Seattle gun violence surges in 2021, as police force dwindles
Whatever statistic you look at, one thing is clear: gun violence continues to trend ever higher in Seattle.
That was the message from city leaders who joined Interim Police Chief Adrian Diaz Tuesday morning for a special press briefing on the steep rise in shootings around Seattle.
This comes after yet another violent weekend with at least six shootings, two of which were deadly. Police investigated another shooting Tuesday morning in Seattle's Capitol Hill neighborhood, which injured one person near 10th Avenue and John Street.
“People need to put down their guns,” Diaz said. “Early this morning a man was shot in downtown Seattle. In this case, an armed-robbery victim opened fire, apparently in self-defense, shooting and killing the armed suspect. This past weekend, we had multiple shooting incidents, with two people losing their lives as a result. So far, year-to-date, there have been over 100 additional shootings compared to the same time last year in 2020. About 150 more than in 2019. We’ve recovered over 2,000 gun casings. Last year we recovered over 2,500 gun casings.”
Overall gun violence in Seattle is on the rise. There were 420 gunfire cases in all of 2020, and 370 such incidents have occurred so far in 2021. Police say they're concerned the city is on track to record more shootings this year than the previous year.
Diaz said Tuesday morning that Seattle's gun violence issue has many layers and causes; it requires range of investments to address it.
“We are not just seeing an increase in gun violence among youth,” Diaz said, adding that gun incidents in Seattle are not entirely driven by gang violence. “We are seeing an increase in gun violence in our homeless encampments, we are seeing an increase in road rages and gun incidents."
Diaz said there's a need for more mental health resources to help address the gun violence.
"We need investments in a variety of different areas that aren’t necessarily where police can take a visible presence," he said. "I think that it really is two things: we have to make sure we have the amount of officers needed to provide public safety across the whole city, but we also need to make sure we continue those long terms efforts to prevent future levels of violence.”
Diaz pointed to a reported 40% increase in 911 calls to the Seattle Police Department for shots fired in 2021, compared to the same time last year. He further noted that drive-by shootings are up 100%.
During the press conference Tuesday, Diaz reported:
- There have been 150 more shootings in 2021 than in 2019.
- More than 380 shots fired in 2021.
- 278 shots fired incidents with no injuries.
- 35 homicides so far in 2021 (two are delayed deaths, meaning they were injured last year, but died in 2021).
- SPD has recovered more than 700 guns in 2021 (about 100 were collected in August alone). Chief Diaz said the department is on pace to recover about 1,000 this year.

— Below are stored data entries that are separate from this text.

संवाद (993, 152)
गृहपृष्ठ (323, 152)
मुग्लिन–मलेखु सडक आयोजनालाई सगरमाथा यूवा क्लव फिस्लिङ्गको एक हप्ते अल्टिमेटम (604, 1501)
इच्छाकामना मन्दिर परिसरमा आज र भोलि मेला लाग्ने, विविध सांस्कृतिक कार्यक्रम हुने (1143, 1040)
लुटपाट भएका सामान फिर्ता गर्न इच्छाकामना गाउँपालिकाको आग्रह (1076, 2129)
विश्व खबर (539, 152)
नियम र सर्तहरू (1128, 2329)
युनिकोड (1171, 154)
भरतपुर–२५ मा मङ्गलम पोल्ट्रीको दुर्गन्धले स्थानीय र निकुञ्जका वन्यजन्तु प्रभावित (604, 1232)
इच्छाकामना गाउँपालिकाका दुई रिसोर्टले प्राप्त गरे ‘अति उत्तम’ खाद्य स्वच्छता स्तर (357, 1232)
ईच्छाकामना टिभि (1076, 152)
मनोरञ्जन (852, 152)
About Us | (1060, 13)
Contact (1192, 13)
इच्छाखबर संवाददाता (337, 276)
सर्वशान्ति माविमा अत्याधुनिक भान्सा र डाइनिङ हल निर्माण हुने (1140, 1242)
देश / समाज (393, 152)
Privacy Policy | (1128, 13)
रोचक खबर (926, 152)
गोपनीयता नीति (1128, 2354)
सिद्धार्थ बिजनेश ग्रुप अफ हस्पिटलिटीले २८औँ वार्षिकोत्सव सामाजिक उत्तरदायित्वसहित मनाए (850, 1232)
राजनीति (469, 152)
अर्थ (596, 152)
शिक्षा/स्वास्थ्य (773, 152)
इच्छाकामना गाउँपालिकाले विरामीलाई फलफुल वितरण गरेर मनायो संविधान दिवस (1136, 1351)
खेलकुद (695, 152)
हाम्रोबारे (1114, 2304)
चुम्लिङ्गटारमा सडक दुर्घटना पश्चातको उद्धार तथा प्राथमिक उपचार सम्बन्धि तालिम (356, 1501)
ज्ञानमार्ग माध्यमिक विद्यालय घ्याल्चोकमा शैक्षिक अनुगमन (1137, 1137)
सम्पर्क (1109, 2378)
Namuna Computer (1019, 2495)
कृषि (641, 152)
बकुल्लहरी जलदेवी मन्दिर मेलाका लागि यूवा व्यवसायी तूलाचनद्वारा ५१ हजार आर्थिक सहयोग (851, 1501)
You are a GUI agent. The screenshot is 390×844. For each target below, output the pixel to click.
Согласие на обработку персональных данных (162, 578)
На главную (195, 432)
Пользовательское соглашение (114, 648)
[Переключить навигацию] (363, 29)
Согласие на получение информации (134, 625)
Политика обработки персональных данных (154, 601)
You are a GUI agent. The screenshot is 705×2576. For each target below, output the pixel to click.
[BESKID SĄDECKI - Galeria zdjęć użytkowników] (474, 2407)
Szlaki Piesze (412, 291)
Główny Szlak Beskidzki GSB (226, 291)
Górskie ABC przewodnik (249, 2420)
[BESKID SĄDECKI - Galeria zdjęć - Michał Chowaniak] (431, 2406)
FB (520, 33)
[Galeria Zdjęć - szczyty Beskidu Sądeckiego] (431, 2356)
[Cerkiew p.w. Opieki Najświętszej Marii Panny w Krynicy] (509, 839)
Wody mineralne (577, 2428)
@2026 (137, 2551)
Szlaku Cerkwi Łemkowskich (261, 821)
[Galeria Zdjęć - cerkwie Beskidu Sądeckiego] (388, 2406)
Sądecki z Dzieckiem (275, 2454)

- 104 shooting incidents that resulted in victims; a total of 135 victims overall.
- 24 individuals have been arrested for gun-related offenses over the past month. So far in 2021, 14 people have been arrested for homicides.
As of Aug. 13, King County reported 24 homicides in 2020. With four months to go in 2021, the sheriff's office has logged 22 murders so far. In June, KUOW reported that gun homicides were up 36% so far in 2021, compared to the past four-year average.
The 2021 numbers come after concern was prompted in 2020 over what was already seen as record-breaking statistics.
At the same time, Diaz pointed out that Seattle has lost a considerable number of police officers over the past year and a half. He estimated that patrol officers are spending 60 to 65% of their time responding to 911 calls, which limits the time he'd like to see them engaging with the community and developing local relationships.
Diaz said that Seattle needs at least 1,400 police officers to handle the public safety needs of the city. The city is a few hundred officers short of that number.
According to an SPD spokesperson, the department has lost nearly 300 police officers over the past 20 months. Currently, Seattle has about 1,100 officers.
City Councilmember Alex Pedersen was also present during the press conference. He said that police staffing will be an issue discussed when the Council begins setting its budget in mid-September. He added that he wants to dedicate more money toward recruiting and maintaining police officers.
Last year, while many called for a 50% reduction in SPD funding, the Council cut about 18% of its money. Much of these reductions were accomplished by moving duties that are largely staffed by civilians (such as the 911 call center) out of under SPD's purview and into civilian-led departments.